3.2 Permutation Invariant

Graph is permutation invariant / permutation equivariance

For node representation :

Consider we learn a function \(f\) that maps a graph \(G = (\boldsymbol{A}, \boldsymbol{X})\) to a matrix \(\mathbb{R}^{m \times d}\)
- graph has \(m\) nodes, each row is the embedding of a node.
- Similarly, if this property holds for any pair of order plan \(i\) and \(j\), we say \(f\) is a permutation equivariant function.

3.3 Overview of Graph Neural Networks

Graph neural networks consist of multiple permutation equivariant / invariant functions

Other neural network architectures, e.g., MLPs, are not permutation invariant / equivariant

4. Graph Convolutional Networks

Idea : Node's neighborhood defines a computation graph

Learn how to propagate information across the graph to compute node features

Determine node computation graph
Propagate and transform information

4.1 Neighborhood aggregation

Key idea : Generate node embeddings based on local network neighborhoods

4.1.1 Aggregate Neighbors

Intuition :

Nodes aggregate information from their neighbors using neural networks
Network neighborhood defines a computation graph

Deep Model : Model can be of arbitrary depth :

Nodes have embeddings at each layer
Layer-0 embedding of node \(v\) is its input feature, \(x_v\)
Layer-\(k\) embedding gets information from nodes that are \(k\) hops away

4.1.2 Neighborhood Aggregation

Neighborhood aggregation : Key distinctions (主要区别) are in how different approaches aggregate information across the layers

Basic approach : Average information from neighbors and apply a neural network

(1) average messages from neighbors

(2) apply neural network

4.2 The Math: Deep Encoder

Basic approach : Average neighbor messages and apply a neural network

\[\begin{align*} & \boldsymbol{h}_v^{(0)} = \boldsymbol{x}_v \\ & \boldsymbol{h}_v^{(k+1)} = \sigma \left( \boldsymbol{W}_k \cdot \sum_{u \in N(v)} \frac{\boldsymbol{h}_u^{(k)}}{|N(v)|} + \boldsymbol{B}_k \cdot \boldsymbol{h}_v^{(k)} \right), \quad \forall k \in \{0, 1, \cdots, K-1 \} \\ & \boldsymbol{z}_v = \boldsymbol{h}_v^{(K)} \end{align*} \]

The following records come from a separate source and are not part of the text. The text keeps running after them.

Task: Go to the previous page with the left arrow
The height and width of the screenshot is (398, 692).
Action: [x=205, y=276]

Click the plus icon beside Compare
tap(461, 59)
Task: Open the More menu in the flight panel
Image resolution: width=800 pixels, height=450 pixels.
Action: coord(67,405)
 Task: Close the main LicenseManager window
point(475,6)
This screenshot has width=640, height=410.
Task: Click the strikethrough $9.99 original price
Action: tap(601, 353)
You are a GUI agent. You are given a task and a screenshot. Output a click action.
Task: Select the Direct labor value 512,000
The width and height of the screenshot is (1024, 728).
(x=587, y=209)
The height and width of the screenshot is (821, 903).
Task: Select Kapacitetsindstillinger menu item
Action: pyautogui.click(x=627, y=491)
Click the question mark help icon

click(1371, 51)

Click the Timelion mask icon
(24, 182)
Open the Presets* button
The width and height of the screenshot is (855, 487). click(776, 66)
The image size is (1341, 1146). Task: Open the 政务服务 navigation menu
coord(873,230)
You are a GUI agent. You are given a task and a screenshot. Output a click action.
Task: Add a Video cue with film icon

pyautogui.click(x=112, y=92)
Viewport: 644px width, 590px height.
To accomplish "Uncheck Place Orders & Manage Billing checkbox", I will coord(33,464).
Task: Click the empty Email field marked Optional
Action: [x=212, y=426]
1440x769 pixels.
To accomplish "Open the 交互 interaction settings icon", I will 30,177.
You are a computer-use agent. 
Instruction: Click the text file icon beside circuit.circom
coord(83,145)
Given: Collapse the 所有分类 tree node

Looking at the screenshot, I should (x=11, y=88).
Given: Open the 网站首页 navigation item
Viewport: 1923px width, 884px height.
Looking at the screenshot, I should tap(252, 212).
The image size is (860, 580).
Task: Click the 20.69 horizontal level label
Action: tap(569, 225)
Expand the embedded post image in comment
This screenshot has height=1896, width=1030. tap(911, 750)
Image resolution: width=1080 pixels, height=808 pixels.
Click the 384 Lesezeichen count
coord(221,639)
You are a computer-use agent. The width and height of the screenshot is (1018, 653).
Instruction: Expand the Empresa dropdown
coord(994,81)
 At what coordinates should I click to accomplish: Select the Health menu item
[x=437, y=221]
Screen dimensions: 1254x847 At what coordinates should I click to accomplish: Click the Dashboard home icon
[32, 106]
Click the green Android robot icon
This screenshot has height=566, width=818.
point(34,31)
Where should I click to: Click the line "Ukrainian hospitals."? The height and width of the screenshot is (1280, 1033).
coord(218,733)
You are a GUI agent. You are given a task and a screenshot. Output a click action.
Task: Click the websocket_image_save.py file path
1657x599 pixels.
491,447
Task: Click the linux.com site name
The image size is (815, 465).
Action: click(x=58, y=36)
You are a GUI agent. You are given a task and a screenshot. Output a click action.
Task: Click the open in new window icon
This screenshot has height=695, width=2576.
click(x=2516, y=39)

where \(\boldsymbol{h}_v^{(0)} = \boldsymbol{x}_v\) is the initial 0-th layer embeddings are equal to node features.
\(\boldsymbol{z}_v = \boldsymbol{h}_v^{(K)}\) is the embedding after \(K\) layers of neighborhood aggregation
\(\sigma(\cdot)\) is non-linear activate function (e.g., ReLU)
\(\sum \limits_{u \in N(v)} \frac{\boldsymbol{h}_u^{(k)}}{|N(v)|}\), average of neighbor's previous layer embeddings

Notice summation is a permutation invariant pooling / aggregation.
\(\boldsymbol{h}_v^{(k)}\) is embedding of \(v\) at layer \(k\)
\(K\) is the total number of layers

4.2.1 Equivariant Property

Equivariant Property： Message passing and neighbor aggregation in graph convolution networks is permutation equivariant.

4.3 Training the Model

\(\boldsymbol{W}_k\) and \(\boldsymbol{B}_k\) are trainable weight matrices (i.e., what we learn)

We can feed these embeddings into any loss function and run SGD to train the weight parameters

\(\boldsymbol{h}_v^{k}\) : the hidden representation of node \(v\) at layer \(k\)
\(\boldsymbol{W}_k\) : weight matrix for neighborhood aggregation
\(\boldsymbol{B}_k\) : weight matrix for transforming hidden vector of self

4.3.1 Matrix Formulation

Many aggregations can be performed efficiently by (sparse) matrix operations

Let \(\mathbf{H}^{(k)} = \left[\boldsymbol{h}_1^{(k)}, \cdots, \boldsymbol{h}_{|V|}^{(k)} \right]^{\top}\), the matrix of hidden embeddings
\(\sum \limits_{u \in N_v} \boldsymbol{h}_u^{(k)} = \boldsymbol{A}_{v \, \cdot} \, \mathbf{H}^{(k)}\)
\(\mathbf{D}\) is a diagonal matrix : \(\mathbf{D}_{vv} = \text{Deg}(v) = |N(v)|\)
- \(\text{Deg}(v)\) is the degree of node \(v\) ; a.k.a. \(|N(v)|\), the number of neighbors of the node \(v\).
- The inverse of \(\mathbf{D}\) : \(\mathbf{D}^{-1}\) is also diagonal : \(\mathbf{D}_{v v} = \text{diag}(v) = |N(v)|\)

Therefore, we have:

\[\sum_{u \in N(v)} \frac{\boldsymbol{h}_u^{(k-1)}}{|N(v)|} \qquad \Rightarrow \qquad \mathbf{H}^{(k+1)} = \mathbf{D}^{-1} \mathbf{A} \mathbf{H}^{(k)} \]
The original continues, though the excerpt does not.